Choose Skillshare if your users want creative and practical skills through short video classes — Skillshare's subscription model and creator-focused content differs significantly from Coursera's university partnership approach.
Use LearnWorlds instead of Coursera if you want to host and sell your own courses rather than link to an external platform — LearnWorlds provides a white-label course hosting solution with its own API for managing your course catalog.
Frequently asked questions
Do I need to be a Coursera affiliate to use the API?
Yes — Coursera's API access requires applying for the Coursera affiliate or partner program. There is no public API available without approval. You can apply at coursera.org/affiliate-program. Approval typically takes a few business days and requires a description of how you plan to use the API and the nature of your platform.
Can I display Coursera course thumbnails and images in my app?
Coursera's affiliate program terms typically allow you to display course information including names, descriptions, and ratings. For images and thumbnails, check your specific affiliate agreement terms. Coursera's course API includes a photoUrl field for some course types — you can use this if your affiliate agreement permits image display. Always link back to Coursera from course listings per their attribution requirements.
Can I earn affiliate commissions by linking to Coursera from my V0 app?
Yes — the Coursera affiliate program pays commissions on qualifying purchases made through your affiliate links. When constructing enrollment URLs, append your affiliate tracking parameters to the Coursera course URL. The exact format and commission rates are detailed in your affiliate agreement. The V0-generated 'Enroll on Coursera' buttons are the natural place to include these tracked URLs.

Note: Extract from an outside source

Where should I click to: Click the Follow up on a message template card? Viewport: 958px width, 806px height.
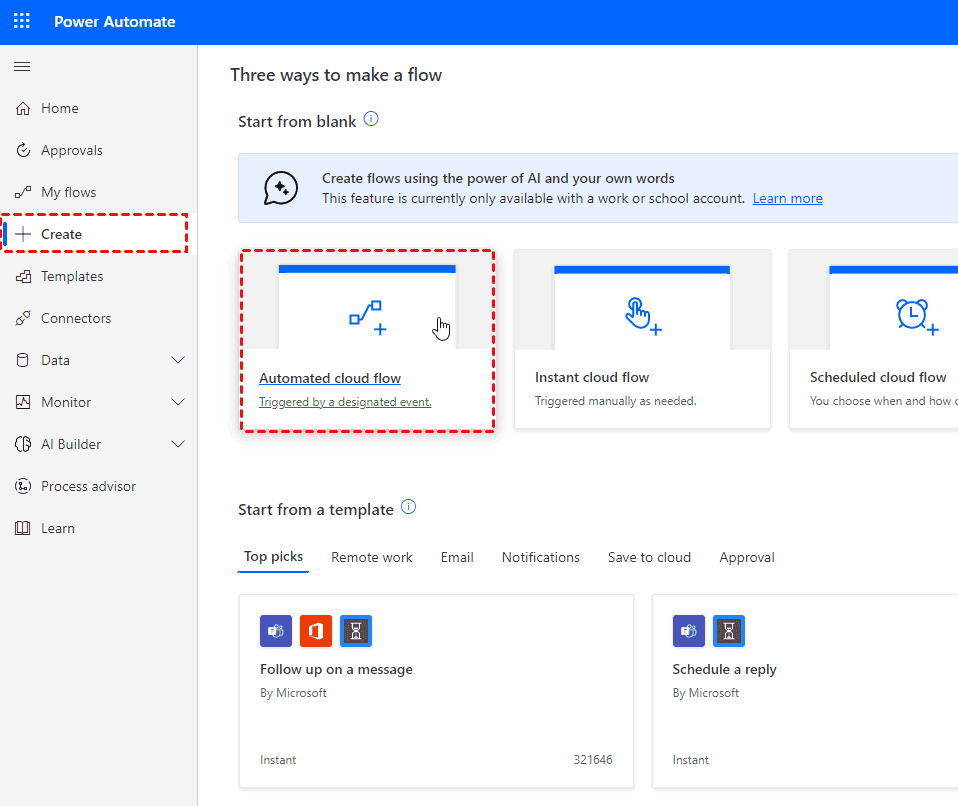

How do I search the Coursera catalog by topic or category?
The Coursera courses API supports a category filter parameter that accepts category IDs corresponding to Coursera's subject areas (Technology, Business, Data Science, etc.). You can fetch the list of available categories from the Coursera topics endpoint to build your filter UI dynamically. Alternatively, hardcode the most common categories if your use case focuses on a specific subject area.
Can V0 generate the course card components for me?
Yes — V0 is excellent at generating course card components with star ratings, badge components for difficulty levels, enrollment count displays, and responsive grid layouts. Describe the data fields you have available (name, rating, difficulty, workload, hasCertificate) and the visual design you want, and V0 will generate production-ready React components with Tailwind CSS.
How do I handle rate limits from the Coursera API?
Coursera's API has rate limits that vary by affiliate tier. Implement Next.js fetch caching with the revalidate option to avoid hitting the API on every page load — cache course listings for one hour since the data changes infrequently. For high-traffic pages, consider pre-fetching and caching popular course categories at build time using Next.js generateStaticParams with ISR revalidation.